Write out the lines below as a JSON list of strings, one string per line, starting at the line with "Image resolution: width=763" and ending at the line with "Action: pos(594,372)", both included. Leave out any blank lines.
** start Dataset entries **
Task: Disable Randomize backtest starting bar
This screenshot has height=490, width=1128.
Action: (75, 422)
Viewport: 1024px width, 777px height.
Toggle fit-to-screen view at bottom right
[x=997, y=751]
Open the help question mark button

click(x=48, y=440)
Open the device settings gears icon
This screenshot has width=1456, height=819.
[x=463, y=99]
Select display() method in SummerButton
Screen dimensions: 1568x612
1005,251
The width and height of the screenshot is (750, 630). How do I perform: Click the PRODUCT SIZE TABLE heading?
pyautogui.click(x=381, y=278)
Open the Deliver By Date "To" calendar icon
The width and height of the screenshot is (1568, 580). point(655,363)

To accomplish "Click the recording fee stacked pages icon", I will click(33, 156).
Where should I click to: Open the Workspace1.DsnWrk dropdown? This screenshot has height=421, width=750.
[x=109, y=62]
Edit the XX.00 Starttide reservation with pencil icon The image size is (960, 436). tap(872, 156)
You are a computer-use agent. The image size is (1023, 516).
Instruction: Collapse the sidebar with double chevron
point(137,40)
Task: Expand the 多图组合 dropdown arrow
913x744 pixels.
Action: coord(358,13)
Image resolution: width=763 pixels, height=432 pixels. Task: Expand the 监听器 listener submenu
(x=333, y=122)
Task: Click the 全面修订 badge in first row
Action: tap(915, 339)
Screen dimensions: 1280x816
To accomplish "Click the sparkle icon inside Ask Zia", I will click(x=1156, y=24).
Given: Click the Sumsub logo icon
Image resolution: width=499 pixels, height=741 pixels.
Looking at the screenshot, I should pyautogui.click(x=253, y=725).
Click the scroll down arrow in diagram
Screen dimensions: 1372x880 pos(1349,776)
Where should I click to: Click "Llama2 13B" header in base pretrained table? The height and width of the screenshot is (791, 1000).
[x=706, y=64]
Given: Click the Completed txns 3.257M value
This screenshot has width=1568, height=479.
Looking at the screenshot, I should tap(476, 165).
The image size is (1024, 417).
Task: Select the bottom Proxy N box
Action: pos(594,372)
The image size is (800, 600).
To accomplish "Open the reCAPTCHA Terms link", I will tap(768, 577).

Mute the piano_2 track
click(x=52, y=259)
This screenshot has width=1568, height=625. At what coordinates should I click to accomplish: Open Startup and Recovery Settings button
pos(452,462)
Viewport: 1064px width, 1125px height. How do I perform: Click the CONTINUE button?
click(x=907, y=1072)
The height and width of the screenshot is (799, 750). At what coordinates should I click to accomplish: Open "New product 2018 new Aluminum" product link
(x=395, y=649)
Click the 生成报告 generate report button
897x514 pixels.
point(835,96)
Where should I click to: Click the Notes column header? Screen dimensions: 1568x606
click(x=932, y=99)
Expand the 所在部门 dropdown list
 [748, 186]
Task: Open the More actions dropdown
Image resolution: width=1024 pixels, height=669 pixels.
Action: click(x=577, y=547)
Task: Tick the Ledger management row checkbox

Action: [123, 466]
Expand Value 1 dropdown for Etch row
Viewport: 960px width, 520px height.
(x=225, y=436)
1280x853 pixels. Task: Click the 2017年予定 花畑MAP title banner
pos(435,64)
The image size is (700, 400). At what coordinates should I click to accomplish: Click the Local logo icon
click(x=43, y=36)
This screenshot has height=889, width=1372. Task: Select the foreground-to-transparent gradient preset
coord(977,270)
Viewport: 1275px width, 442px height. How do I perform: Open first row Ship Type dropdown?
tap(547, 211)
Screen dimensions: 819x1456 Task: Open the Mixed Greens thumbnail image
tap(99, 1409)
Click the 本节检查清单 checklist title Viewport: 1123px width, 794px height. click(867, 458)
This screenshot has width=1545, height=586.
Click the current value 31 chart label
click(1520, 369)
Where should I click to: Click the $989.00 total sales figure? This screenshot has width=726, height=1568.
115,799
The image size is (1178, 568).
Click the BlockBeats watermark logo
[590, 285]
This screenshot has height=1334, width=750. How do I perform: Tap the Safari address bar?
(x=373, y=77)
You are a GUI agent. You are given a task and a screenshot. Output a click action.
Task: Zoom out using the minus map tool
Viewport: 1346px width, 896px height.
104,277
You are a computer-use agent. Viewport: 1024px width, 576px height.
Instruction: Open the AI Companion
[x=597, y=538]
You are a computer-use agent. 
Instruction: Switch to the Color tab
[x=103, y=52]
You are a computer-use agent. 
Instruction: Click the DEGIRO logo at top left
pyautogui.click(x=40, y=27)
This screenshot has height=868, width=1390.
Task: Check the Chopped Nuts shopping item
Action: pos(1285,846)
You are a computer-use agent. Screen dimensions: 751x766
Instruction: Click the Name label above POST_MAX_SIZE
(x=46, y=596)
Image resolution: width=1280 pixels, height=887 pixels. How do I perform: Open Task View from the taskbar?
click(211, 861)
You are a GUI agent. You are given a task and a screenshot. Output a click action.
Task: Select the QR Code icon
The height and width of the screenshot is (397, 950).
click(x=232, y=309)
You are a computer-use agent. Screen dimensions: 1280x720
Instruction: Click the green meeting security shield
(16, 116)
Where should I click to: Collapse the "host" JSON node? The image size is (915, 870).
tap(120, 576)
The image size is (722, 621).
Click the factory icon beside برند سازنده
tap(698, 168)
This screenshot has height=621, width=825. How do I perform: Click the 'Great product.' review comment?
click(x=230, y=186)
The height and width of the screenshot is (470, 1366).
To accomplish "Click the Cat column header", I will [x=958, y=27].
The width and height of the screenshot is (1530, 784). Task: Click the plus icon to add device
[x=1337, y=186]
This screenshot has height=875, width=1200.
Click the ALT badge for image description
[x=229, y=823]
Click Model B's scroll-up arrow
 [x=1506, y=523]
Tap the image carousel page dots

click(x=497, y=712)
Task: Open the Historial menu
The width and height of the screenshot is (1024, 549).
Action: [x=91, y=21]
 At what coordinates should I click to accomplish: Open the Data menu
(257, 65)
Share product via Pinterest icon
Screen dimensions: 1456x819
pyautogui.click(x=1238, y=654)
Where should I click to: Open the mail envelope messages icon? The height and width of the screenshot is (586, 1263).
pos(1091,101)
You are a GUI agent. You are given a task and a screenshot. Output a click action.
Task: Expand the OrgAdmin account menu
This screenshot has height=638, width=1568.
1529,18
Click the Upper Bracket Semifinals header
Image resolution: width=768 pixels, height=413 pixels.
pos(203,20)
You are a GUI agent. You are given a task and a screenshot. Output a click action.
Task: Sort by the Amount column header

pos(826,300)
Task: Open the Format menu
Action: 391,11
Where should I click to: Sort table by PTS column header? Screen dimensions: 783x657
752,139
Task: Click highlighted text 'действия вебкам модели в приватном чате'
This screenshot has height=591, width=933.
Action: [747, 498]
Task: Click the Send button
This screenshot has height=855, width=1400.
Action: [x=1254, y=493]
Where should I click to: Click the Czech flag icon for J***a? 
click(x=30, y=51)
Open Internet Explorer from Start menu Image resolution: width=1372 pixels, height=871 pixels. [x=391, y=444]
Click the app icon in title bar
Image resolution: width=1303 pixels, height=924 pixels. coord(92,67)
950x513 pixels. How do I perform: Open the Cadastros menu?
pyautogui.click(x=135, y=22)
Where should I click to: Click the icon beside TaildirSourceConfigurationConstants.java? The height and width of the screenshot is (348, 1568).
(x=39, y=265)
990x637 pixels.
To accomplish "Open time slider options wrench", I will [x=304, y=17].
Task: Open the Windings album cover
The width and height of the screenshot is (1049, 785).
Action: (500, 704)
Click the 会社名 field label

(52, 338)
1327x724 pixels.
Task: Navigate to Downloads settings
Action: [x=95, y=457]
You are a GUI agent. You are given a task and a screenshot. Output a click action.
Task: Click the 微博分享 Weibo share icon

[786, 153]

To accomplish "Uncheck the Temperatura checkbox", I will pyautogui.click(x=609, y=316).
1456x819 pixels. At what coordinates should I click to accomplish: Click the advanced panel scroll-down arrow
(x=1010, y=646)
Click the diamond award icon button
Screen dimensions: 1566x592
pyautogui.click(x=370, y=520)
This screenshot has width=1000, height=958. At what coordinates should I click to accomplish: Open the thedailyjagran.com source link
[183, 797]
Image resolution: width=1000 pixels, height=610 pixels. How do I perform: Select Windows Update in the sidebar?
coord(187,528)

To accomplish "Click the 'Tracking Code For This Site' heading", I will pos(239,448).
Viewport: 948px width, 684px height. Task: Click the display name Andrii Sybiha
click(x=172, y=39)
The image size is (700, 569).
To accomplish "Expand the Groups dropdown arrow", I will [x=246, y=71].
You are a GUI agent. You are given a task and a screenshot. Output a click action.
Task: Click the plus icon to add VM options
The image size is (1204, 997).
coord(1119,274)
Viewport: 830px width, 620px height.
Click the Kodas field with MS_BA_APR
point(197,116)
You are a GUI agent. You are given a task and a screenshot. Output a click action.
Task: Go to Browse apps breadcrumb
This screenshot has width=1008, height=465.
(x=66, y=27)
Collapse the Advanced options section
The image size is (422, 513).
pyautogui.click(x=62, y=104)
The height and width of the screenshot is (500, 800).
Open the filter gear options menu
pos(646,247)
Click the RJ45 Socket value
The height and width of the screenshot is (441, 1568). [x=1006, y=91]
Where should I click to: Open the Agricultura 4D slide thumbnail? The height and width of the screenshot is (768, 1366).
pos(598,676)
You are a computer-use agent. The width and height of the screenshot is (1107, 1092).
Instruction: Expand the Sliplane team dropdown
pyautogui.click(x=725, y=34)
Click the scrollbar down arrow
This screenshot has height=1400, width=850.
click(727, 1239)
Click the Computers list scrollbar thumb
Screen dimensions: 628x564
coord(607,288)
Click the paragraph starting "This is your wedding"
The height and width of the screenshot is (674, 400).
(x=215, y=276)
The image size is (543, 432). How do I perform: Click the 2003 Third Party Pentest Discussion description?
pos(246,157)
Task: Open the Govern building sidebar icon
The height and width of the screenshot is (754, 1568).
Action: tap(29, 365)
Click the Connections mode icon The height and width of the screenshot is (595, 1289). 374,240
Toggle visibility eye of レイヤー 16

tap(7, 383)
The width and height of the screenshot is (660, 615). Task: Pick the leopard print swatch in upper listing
** end Dataset entries **
> Output of the task
[
  "Image resolution: width=763 pixels, height=432 pixels. Task: Expand the 监听器 listener submenu",
  "(x=333, y=122)",
  "Task: Click the 全面修订 badge in first row",
  "Action: tap(915, 339)",
  "Screen dimensions: 1280x816",
  "To accomplish \"Click the sparkle icon inside Ask Zia\", I will click(x=1156, y=24).",
  "Given: Click the Sumsub logo icon",
  "Image resolution: width=499 pixels, height=741 pixels.",
  "Looking at the screenshot, I should pyautogui.click(x=253, y=725).",
  "Click the scroll down arrow in diagram",
  "Screen dimensions: 1372x880 pos(1349,776)",
  "Where should I click to: Click \"Llama2 13B\" header in base pretrained table? The height and width of the screenshot is (791, 1000).",
  "[x=706, y=64]",
  "Given: Click the Completed txns 3.257M value",
  "This screenshot has width=1568, height=479.",
  "Looking at the screenshot, I should tap(476, 165).",
  "The image size is (1024, 417).",
  "Task: Select the bottom Proxy N box",
  "Action: pos(594,372)"
]